- Developers: Astonishing Animations Potassium Frog
- Publishers: Codemasters Potassium Frog
- Designer: Colin Jones
- Artists: Chris Graham Colin Jones Keith Ross
- Writer: Colin Jones
- Composer: Allister Brimble
- Platforms: Amiga, Amstrad CPC, Atari ST, Commodore 64, ZX Spectrum Remaster Android, iOS, Linux, Macintosh, Windows
- Release: 1991
- Genre: Action-adventure
- Mode: Single-player

= Slightly Magic =

1991 video game

Slightly Magic is an action-adventure game published in 1991 by Codemasters for the Amiga, Amstrad CPC, Atari ST, Commodore 64 and ZX Spectrum. It was written by Colin Jones, author of Rock Star Ate My Hamster (also by Codemasters).

==Plot==
Bigwiz the wizard has left the castle in a hurry and has been a bit forgetful. He forgot to pack his spare wand, he forgot to lock his laboratory door and forgot to take his nephew Slightly with him. To make matters worse, a sunburnt dragon has run off with the Princess Croak and the spell cabinet has been knocked over spreading the spells everywhere.

==Gameplay==
The gameplay in Slightly Magic is closely related to the gameplay of Dizzy. As with Dizzy, the player starts off with no equipment and has to explore the area to find items and solve puzzles, but Slightly Magic expands this idea by allowing the use of spells to solve puzzles. The player must collect the ingredients and the correct spell word to cast a spell, which would allow the player to solve a puzzle (for example, a fish spell to turn into a fish and swim in water).

==Reception==
Slightly Magic received 94% in Your Sinclair magazine with the reviewer praising the graphics and music and claiming it was a better game than Dizzy. CRASH awarded it 78%, although they criticized some of the animation. Sinclair User gave the game 89% claiming it was worth at least three times its £2.99 retail price. Slightly Magic also claimed position 56 in the Your Sinclair "top 100 Spectrum games" as voted by readers.

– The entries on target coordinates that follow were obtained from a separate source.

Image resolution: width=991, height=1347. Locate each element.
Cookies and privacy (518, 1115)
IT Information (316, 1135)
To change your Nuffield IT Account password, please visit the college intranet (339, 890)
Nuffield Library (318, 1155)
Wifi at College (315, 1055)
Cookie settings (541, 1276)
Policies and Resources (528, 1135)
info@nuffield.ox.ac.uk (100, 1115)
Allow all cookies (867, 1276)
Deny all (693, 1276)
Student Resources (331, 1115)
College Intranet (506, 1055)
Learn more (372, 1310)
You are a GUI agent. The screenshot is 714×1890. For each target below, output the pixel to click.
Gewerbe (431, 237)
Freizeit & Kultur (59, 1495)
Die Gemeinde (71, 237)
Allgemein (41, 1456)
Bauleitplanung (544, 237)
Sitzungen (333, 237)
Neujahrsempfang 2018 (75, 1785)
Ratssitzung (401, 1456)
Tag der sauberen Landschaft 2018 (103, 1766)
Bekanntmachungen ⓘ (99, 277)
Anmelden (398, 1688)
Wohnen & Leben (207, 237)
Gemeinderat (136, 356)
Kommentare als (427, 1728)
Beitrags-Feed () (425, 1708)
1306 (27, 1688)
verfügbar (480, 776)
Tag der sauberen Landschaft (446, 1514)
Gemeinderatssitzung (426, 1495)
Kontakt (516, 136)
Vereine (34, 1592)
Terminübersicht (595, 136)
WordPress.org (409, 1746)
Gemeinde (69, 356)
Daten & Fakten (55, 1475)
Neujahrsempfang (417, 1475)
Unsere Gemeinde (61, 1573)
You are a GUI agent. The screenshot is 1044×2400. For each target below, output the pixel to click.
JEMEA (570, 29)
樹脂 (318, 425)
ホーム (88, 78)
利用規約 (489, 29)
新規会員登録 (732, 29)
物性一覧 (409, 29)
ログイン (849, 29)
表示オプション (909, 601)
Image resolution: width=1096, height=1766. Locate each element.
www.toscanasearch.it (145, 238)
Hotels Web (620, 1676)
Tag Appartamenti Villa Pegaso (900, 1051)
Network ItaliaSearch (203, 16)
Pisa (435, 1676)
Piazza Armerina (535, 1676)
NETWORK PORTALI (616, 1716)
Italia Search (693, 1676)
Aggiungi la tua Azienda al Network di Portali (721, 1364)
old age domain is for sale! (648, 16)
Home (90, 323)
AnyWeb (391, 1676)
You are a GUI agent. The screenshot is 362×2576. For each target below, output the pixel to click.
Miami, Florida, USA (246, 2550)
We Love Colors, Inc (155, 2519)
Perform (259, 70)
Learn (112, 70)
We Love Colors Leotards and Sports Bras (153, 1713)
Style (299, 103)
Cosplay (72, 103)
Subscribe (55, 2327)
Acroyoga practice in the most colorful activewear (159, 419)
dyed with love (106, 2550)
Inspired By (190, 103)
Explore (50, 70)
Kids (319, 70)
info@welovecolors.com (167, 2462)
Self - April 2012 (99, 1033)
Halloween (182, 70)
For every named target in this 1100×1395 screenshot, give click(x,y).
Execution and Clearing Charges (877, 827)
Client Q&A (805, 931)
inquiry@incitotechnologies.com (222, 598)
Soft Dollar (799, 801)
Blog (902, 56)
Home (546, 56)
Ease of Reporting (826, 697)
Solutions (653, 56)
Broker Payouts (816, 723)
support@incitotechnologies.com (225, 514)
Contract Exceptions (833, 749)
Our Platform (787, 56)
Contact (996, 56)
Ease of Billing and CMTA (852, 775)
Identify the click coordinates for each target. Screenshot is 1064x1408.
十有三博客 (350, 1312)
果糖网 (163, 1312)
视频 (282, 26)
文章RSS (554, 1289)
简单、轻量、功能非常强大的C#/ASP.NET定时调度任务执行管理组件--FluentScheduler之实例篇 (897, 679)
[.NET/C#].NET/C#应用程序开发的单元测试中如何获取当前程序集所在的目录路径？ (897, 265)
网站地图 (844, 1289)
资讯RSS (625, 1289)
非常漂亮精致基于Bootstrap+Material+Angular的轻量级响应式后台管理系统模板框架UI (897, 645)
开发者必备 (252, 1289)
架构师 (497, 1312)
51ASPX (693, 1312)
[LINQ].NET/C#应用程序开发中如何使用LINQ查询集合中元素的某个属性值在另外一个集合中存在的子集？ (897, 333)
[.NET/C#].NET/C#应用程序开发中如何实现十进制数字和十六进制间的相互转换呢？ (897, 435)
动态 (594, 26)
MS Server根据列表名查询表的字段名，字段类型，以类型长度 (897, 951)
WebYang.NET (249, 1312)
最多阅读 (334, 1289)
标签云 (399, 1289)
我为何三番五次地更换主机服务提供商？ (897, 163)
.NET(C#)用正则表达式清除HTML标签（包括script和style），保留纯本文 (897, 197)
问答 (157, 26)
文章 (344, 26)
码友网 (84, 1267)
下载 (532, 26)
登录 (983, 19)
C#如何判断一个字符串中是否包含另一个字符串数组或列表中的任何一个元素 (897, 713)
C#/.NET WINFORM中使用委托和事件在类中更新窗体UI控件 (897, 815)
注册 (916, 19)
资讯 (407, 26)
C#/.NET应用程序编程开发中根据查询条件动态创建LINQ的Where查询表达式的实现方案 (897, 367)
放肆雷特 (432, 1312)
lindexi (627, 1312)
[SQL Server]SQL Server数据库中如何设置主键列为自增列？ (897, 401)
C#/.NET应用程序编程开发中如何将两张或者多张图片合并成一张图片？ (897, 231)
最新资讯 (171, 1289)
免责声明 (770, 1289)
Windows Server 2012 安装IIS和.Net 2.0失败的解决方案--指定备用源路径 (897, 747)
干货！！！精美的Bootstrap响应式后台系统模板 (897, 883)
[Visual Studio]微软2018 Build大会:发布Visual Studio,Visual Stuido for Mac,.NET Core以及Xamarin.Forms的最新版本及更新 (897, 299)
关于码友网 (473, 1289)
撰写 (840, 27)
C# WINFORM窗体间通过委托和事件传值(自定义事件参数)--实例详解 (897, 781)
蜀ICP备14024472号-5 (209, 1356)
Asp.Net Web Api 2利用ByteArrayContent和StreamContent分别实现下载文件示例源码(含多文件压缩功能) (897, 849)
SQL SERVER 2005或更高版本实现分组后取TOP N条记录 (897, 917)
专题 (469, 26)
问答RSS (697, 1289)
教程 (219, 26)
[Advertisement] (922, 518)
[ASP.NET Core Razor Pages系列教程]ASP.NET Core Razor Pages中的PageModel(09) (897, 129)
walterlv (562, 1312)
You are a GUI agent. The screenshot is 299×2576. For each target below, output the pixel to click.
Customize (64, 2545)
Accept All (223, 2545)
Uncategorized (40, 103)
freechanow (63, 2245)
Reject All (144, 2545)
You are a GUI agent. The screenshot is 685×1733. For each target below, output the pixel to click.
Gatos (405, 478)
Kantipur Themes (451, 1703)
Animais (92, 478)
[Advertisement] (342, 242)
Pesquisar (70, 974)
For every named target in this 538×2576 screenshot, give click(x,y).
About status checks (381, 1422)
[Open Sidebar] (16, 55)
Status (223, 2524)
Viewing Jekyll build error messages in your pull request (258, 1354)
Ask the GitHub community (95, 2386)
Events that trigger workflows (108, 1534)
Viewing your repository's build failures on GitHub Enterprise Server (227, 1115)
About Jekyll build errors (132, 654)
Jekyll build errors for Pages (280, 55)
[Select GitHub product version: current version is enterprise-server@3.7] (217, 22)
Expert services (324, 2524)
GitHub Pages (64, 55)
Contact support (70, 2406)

When Commodore Format reviewed the game in their November 1991 issue, it was given a low score by their budget games reviewer, who said the game had sluggish controls and the screen flicked on and off many times when trying to use items and talk to people. He also said bringing up the inventory took a series of fire button presses.

==Legacy==
In September 2016 an updated version of the game was launched on Steam.